* _THE PROBLEM_: Please output the data below exactly as given, starting at its first line and stopping after the line that contains "Given: Open the Classificatie".

'''

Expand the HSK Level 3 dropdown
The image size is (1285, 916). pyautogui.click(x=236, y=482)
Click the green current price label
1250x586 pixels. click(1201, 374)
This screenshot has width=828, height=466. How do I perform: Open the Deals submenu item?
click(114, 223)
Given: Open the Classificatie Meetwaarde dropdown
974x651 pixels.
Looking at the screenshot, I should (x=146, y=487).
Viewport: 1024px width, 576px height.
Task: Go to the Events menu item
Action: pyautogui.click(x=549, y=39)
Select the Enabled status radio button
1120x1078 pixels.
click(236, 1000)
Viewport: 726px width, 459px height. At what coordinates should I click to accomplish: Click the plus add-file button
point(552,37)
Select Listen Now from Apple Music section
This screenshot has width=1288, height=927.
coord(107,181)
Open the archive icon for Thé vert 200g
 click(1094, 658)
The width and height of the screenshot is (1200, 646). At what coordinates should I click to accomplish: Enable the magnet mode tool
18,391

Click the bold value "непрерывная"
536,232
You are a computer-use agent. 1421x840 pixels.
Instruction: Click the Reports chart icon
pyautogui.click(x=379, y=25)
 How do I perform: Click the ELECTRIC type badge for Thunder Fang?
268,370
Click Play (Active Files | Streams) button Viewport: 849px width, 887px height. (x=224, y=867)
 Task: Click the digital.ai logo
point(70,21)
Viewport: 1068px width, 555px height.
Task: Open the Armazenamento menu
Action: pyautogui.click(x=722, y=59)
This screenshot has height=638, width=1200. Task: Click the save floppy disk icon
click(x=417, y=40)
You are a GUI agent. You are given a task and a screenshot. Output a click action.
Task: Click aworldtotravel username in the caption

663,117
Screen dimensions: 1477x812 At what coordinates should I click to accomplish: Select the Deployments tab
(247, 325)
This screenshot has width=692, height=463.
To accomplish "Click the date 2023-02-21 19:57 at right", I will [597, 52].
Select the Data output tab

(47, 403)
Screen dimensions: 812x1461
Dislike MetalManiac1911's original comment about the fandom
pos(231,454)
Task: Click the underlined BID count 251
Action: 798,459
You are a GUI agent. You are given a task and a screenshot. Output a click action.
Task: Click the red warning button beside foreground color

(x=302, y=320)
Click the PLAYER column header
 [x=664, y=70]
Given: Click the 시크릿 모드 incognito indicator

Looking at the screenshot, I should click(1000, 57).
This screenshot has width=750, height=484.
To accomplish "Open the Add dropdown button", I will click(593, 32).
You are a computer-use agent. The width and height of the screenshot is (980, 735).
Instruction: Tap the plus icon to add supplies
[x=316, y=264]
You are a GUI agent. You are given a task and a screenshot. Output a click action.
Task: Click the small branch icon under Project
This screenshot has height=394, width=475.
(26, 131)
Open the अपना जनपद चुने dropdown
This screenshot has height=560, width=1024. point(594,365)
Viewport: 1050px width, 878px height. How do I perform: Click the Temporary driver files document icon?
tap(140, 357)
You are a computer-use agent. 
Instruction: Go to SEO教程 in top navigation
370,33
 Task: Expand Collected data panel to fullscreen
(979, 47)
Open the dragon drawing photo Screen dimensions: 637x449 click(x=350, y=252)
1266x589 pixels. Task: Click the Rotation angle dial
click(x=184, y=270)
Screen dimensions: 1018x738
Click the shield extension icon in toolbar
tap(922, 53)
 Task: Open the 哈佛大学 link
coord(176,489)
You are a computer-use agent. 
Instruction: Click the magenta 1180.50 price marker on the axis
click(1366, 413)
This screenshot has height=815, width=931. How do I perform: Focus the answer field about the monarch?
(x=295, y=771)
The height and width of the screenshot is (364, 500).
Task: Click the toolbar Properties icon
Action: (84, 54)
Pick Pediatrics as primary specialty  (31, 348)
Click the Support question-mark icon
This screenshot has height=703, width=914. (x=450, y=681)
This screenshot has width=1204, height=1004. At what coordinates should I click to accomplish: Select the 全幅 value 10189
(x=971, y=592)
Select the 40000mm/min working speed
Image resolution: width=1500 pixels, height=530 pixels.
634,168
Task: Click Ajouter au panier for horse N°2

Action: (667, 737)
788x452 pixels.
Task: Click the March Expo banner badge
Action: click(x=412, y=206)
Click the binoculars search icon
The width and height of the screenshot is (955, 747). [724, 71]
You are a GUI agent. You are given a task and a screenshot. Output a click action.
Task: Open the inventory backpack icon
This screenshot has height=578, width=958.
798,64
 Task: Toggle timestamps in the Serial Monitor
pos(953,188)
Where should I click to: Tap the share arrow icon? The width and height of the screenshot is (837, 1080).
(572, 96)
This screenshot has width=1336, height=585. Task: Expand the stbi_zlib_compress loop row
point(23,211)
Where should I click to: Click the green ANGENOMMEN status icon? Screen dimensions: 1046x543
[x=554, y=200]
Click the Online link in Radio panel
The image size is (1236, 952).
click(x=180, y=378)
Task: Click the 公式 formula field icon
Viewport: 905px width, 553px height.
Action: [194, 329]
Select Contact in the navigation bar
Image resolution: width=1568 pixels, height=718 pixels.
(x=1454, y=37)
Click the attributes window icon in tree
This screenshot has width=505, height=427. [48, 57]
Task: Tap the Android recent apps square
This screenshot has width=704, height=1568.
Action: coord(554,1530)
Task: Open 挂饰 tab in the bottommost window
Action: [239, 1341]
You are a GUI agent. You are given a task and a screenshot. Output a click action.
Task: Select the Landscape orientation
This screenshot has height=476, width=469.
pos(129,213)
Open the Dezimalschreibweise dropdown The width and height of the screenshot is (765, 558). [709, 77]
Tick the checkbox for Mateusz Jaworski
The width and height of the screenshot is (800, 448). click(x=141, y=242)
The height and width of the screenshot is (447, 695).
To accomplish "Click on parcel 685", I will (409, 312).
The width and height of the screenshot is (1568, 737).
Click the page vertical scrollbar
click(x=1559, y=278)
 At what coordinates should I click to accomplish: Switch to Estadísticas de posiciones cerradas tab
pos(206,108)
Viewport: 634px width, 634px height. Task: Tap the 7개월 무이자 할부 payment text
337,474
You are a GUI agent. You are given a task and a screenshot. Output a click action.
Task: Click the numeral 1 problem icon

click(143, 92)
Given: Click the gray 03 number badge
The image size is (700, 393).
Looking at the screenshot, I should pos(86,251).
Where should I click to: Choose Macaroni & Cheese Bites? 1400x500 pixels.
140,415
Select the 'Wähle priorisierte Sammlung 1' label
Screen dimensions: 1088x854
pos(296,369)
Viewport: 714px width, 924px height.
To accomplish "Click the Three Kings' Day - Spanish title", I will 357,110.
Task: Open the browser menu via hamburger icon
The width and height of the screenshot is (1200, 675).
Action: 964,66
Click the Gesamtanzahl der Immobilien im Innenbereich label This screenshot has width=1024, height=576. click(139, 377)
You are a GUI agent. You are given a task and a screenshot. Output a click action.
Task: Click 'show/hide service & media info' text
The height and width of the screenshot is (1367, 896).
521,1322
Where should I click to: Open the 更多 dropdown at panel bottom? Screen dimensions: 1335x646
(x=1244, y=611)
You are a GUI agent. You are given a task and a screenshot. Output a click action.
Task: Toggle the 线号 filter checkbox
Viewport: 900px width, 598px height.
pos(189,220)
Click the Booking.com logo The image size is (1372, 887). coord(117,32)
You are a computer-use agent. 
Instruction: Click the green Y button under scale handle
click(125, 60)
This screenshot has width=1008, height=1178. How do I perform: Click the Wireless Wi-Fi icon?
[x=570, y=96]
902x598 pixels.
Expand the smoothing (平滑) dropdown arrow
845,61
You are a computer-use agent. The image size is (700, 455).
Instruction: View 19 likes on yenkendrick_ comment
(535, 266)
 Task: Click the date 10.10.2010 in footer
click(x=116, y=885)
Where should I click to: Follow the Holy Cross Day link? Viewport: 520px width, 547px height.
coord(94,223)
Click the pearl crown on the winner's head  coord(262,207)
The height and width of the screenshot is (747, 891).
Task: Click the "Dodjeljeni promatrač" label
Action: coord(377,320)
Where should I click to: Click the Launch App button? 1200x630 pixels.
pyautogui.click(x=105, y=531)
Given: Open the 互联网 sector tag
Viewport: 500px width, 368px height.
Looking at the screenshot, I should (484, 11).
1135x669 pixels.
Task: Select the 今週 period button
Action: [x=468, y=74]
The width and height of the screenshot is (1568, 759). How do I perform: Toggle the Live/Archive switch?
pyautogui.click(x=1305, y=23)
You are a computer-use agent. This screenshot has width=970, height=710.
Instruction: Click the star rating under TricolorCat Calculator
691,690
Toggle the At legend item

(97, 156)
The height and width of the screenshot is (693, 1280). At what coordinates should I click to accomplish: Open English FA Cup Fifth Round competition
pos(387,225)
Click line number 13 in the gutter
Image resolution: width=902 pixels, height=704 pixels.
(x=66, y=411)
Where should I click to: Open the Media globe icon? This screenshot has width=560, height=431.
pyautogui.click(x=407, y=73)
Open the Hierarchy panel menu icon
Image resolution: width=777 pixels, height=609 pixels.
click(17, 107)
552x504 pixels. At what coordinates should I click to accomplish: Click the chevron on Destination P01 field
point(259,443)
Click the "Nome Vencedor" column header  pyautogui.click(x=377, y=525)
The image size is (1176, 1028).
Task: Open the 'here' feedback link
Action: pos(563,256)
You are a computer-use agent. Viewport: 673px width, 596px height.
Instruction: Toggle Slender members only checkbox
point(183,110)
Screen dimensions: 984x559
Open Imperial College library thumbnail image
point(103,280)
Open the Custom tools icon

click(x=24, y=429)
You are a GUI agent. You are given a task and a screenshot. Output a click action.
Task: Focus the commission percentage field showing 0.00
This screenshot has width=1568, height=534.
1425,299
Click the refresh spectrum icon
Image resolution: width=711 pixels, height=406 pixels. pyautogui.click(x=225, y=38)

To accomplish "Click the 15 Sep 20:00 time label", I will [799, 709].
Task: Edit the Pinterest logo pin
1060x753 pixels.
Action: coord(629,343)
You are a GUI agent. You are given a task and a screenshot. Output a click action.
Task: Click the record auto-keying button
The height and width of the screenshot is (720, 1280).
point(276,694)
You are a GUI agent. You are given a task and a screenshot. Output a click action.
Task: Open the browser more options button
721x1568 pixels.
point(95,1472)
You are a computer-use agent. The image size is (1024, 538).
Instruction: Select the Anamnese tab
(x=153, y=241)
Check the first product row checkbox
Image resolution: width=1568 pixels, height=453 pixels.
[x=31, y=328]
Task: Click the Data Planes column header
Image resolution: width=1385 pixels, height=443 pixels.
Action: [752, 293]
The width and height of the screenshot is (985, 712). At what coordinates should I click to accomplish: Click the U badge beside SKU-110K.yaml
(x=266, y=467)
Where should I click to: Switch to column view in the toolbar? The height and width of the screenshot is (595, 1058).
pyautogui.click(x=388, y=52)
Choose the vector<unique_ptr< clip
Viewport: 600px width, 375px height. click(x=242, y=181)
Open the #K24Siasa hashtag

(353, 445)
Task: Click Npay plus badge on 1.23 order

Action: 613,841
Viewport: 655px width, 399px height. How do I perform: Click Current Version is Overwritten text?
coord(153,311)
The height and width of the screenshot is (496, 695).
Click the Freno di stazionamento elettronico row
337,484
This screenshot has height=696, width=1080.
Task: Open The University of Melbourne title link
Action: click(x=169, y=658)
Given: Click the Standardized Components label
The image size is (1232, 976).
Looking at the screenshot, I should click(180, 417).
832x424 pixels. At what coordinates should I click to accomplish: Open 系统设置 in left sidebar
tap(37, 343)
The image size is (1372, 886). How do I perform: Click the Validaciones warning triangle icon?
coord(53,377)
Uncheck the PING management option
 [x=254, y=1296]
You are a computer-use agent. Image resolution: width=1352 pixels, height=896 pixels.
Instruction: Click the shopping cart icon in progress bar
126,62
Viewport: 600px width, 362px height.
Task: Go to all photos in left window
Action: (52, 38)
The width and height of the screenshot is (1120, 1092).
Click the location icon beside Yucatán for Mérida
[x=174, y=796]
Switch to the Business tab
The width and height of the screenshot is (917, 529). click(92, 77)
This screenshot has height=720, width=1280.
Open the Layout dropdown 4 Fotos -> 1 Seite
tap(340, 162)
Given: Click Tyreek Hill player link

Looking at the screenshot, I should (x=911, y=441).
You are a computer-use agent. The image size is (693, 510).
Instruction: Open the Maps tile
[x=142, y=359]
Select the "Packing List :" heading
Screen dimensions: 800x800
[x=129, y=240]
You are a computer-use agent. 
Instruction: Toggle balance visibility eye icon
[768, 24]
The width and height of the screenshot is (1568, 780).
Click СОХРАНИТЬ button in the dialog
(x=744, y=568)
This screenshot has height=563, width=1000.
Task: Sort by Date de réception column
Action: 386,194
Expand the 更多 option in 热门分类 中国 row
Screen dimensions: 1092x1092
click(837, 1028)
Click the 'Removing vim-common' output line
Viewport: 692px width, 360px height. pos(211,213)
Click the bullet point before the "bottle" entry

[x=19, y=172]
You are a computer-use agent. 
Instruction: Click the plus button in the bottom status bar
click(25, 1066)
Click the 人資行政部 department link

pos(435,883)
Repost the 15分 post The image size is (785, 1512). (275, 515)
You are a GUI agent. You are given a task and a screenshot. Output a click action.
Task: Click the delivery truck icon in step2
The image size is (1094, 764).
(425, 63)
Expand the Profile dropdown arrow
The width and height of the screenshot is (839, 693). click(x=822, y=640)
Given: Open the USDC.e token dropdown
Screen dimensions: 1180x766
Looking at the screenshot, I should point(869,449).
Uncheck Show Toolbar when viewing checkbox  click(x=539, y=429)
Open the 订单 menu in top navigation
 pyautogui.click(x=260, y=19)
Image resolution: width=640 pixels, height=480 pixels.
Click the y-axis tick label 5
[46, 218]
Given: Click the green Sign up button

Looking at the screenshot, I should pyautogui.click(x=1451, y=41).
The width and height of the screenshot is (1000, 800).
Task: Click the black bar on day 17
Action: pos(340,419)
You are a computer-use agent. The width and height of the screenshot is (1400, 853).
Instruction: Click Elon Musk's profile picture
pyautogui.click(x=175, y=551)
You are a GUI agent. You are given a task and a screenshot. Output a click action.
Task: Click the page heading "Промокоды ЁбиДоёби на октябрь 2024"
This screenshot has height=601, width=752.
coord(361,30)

'''

* _PROBLEM SOLUTION_:
Expand the HSK Level 3 dropdown
The image size is (1285, 916). pyautogui.click(x=236, y=482)
Click the green current price label
1250x586 pixels. click(1201, 374)
This screenshot has width=828, height=466. How do I perform: Open the Deals submenu item?
click(114, 223)
Given: Open the Classificatie Meetwaarde dropdown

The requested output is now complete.